This archive includes code and data for the manuscript: "Fairness and Unfairness in Binary and Multiclass Classification: Quantifying, Calculating, and Bounding" by Sivan Sabato, Eran Treister and Elad Yom-Tov.
The code is released under the MIT Open Source license.
*.m files are Matlab code files, which we ran using Matlab R2021b. *.py files are pytnon3.9 code files.
- README - this file
- find_lb.m - the implementation of Alg. 1 from the paper. Type "help find_lb" for input and output arguments.
-The following scripts use the data file USCensus1990raw.data.mat which can be downloaded from the following link: https://archive.ics.uci.edu/ml/datasets/US+Census+Data+(1990)
- census_commands.m - the script for running the experiments for binary classification with beta = 1 on the UC Census data set.
- census_commands_beta.m - the script for running the experiments for binary classification with variable beta on the UC Census data set.
- cancer.m - a script for running the experiments on the classifiers generated from search-engine data.
- poll_run.m - a script for running the poll experiments. This script requires downloading the relevant data; See explanataions on how to do this in the comment at the top of the script.
- cancer_mortality.m - a script for running the cancer mortality experiments. This script requires downloading the relevant data; See explanataions on how to do this in the comment at the top of the script.
- simpleClassifierAnalysis.m - an auxiliary file
- generate_compas_classifier.py - generate the classifier for the COMPAS dataset, save informaion into a csv file.
- compas.m - generate output for the COMPAS experiments
- adultRunExp.m - generate output for the Adult experiments
- cancer_data.m - the statistics of the classifiers generated by the search-engine data in the first reported experiment. Used by the cancer.m script
- calcunfairness.m
- calculate_classifier.m
- find_best_alphas.m
The following files contain the experiment results that were used to generate the graphs in the paper.

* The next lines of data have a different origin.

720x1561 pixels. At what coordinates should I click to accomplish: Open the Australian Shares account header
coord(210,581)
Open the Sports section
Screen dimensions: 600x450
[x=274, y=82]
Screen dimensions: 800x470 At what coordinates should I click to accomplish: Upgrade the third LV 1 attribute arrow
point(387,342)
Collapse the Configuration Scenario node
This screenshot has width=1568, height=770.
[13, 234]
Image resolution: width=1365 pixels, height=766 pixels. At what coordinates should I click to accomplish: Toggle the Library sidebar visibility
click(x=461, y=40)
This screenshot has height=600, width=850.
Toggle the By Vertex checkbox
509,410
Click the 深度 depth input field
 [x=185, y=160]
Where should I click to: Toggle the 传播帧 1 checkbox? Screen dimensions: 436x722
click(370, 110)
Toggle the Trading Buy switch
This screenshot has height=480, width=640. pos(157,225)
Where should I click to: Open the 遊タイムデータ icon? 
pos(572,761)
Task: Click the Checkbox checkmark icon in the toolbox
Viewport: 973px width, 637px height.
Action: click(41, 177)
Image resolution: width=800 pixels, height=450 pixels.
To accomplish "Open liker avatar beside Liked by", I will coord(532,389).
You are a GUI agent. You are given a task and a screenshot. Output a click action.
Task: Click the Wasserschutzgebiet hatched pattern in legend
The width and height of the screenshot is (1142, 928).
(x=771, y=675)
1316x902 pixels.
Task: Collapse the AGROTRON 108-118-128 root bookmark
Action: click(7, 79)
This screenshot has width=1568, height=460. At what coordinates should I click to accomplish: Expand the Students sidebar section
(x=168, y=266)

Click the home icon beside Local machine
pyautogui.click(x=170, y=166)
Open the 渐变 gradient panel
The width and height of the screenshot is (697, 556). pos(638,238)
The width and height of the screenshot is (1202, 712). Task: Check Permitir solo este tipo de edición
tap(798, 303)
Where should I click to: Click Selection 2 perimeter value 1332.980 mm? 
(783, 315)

- census_commands_tree.csv: results of census_commands.m with decision tree classifiers
- census_commands_linear.csv: results of census_commands.m with linear classifiers
- discdata_tree.csv: results of census_commands_beta.m with decision tree classifiers
- discdata_linear.csv: results of census_commands_beta.m with linear classifiers
- cancer.csv: results of cancer.m
- polls.csv: results of poll_run.m
- cancer_mortality.csv: results of cancer_mortality.m
- runexps.py - the main python script for running the experiments. It uses the modules in the following files:
- localmin.py
- solve_large.py
- load_mat_params.py
- run_census_multiclass.m - the script for generating the multiclass classifiers for the UC Census multiclass experiments. This script uses the data file USCensus1990raw.data.mat (see above on how to obtain it)
- Files for generating the input for the Natality data set experiments:
- runner_read_births_data.m - reads the relevant data from the input data set file. This file can be downloaded here: https://ftp.cdc.gov/pub/Health_Statistics/NCHS/Datasets/DVS/natality/Nat2017us.zip
- runner_test_train_split_births.m - splits the data into train and test
- runner_model_births.m - generates a classifier from the variables generated by the previous scripts. The classifier type is determined by the variable 'classifier_type'.
- get_labor_params.m - genrates a data file for the experiments from the classifier file generated by the previous script.
- education.py - reads the US Education data file (downloaded from here: https://data.ers.usda.gov/reports.aspx?ID=17829) and saves a data file to be used in the experiments.
- ukelections.py - reads the UK elections data file (downloaded from here: https://commonslibrary.parliament.uk/research-briefings/cbp-8647/) and saves a data file to be used in the experiments.
- census_commands_multiclass.m - a script used by run_census_multiclass.m.
- calculate_classifier_multiclass.m - a script used by run_census_multiclass.m.